* EXERCISES TO COMPLETE *
- A) From the article on Musica, output the passage starting at "Why would you" and ending at "with these criteria.)".
- B) Using the article on Musica, state whether each statement agrees with it, answering yes or no and quoting the deciding words: (i) Musica translates important data into four languages; (ii) the Musica coordination team is made up of software engineers; (iii) nearly 11,000 composers have links to detailed biographies.

Category: Research

Musica: A Great Benefit for ACDA Members

If you are searching for choral repertoire, and the fact is, we are indeed searching for choral repertoire all the time, your membership in the American Choral Directors Association offers you the entire Musica choral database to track down repertoire throughout the world.

Why would you use Musica rather than a Google search? Great question! Here are some answers I think you will find compelling:musica-international1

  1. The Musica database references the score for the choral piece you want to find and does not drown in all other areas that you will encounter in a typical Google search;
  2. Music is a structured database, which means there exists a specific field for each type of information describing a score—composer, title, voicing, number of voices, key center, genre, style, form, instrumentation, liturgical use, and much more (for example, try searching in Google for Swiss choral scores for mixed voices in French, for a harvest festival, lasting about five minutes….Good luck with that! But in Musica, your search can be pinpointed with these criteria.)
  3. With Musica, fields of a search are grouped, making the search much more friendly and faster;
  4. In Musica, several search forms are available for the user who can choose the one that is best suited to the research desired, or to the one that is most comfortable to the user;
  5. Musica automatically translates the important data into four languages, allowing access to all data, even those introduced in Musica in a language other than that used by the visitor;
  6. A Musica record includes all the information about the score into a single entity; you will find the bibliographic description, but also the multimedia links (video, audio clip, translations, pronunciation of the text, image of the page, and more);
  7. The information is monitored constantly and checked and improved (in other words, it is trusted) by the Musica coordination team, which is a team of choral conductors and music librarians (in other words, this is a trusted site, avoiding the negative aspects of Wikipedia and Google searches);
  8. The videos selected for the choral works sought are only the good performances, unlike Google and YouTube that mix the best with the worst;
  9. In the composer’s file, nearly 11,000 composers have one or more links to detailed biographies, again checked and monitored by the Musica team;
  10. Musica offers “favorite pieces of the month” for additional exploration and interest;
  11. Musica offers an “auditorium” where you can browse through the vast compilation of all audio and video links;
  12. Musica allows you to interact with the data by using a Musica Wiki or Facebook page;
  13. Musica offers a list of important anniversaries for composers.
  14. Musica can be used to manage your choral holdings without need of doing your own database, by benefitting from private fields to input for instance your location.

* STORED DATA *
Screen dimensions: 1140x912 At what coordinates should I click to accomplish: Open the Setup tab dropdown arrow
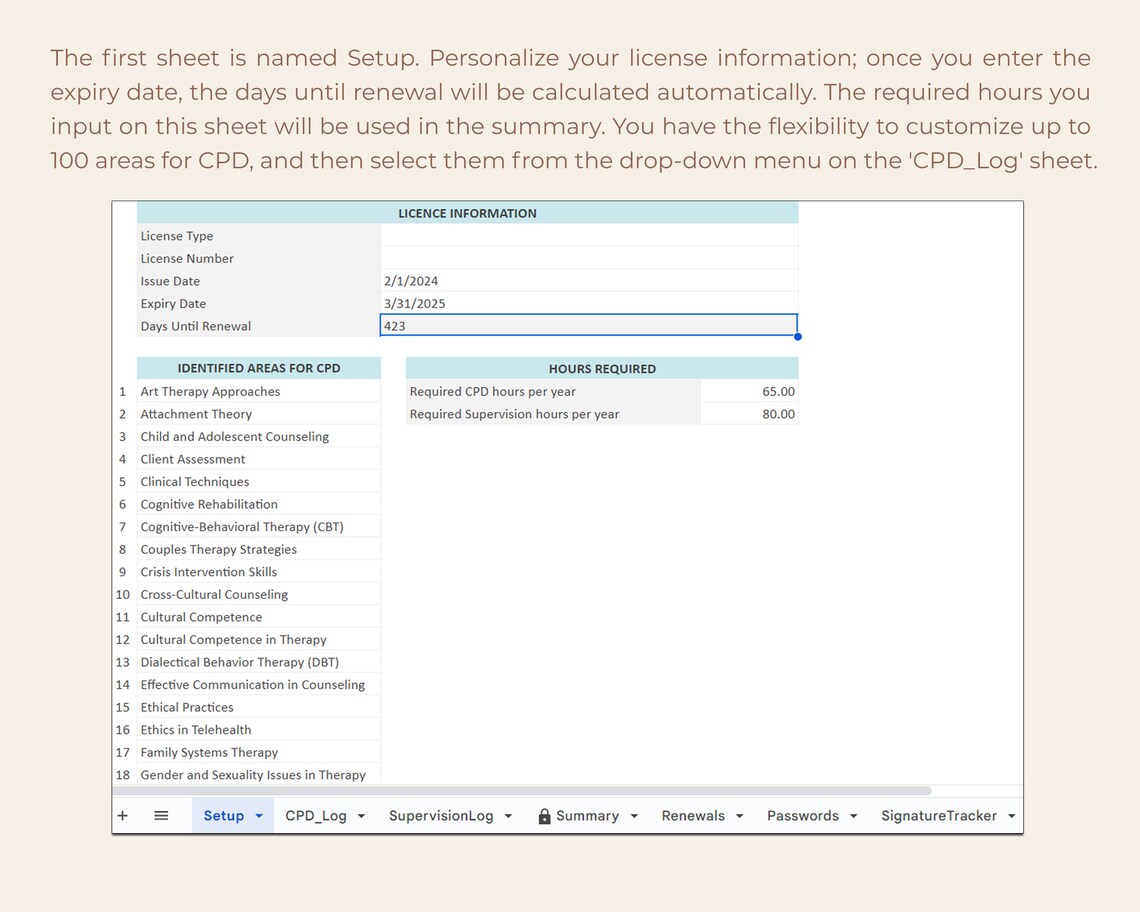click(x=258, y=816)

* WRITTEN RESPONSES *
- A)
Why would you use Musica rather than a Google search? Great question! Here are some answers I think you will find compelling:musica-international1

  1. The Musica database references the score for the choral piece you want to find and does not drown in all other areas that you will encounter in a typical Google search;
  2. Music is a structured database, which means there exists a specific field for each type of information describing a score—composer, title, voicing, number of voices, key center, genre, style, form, instrumentation, liturgical use, and much more (for example, try searching in Google for Swiss choral scores for mixed voices in French, for a harvest festival, lasting about five minutes….Good luck with that! But in Musica, your search can be pinpointed with these criteria.)

- B)
(i) Yes: "Musica automatically translates the important data into four languages"
(ii) No: "which is a team of choral conductors and music librarians"
(iii) Yes: "nearly 11,000 composers have one or more links to detailed biographies"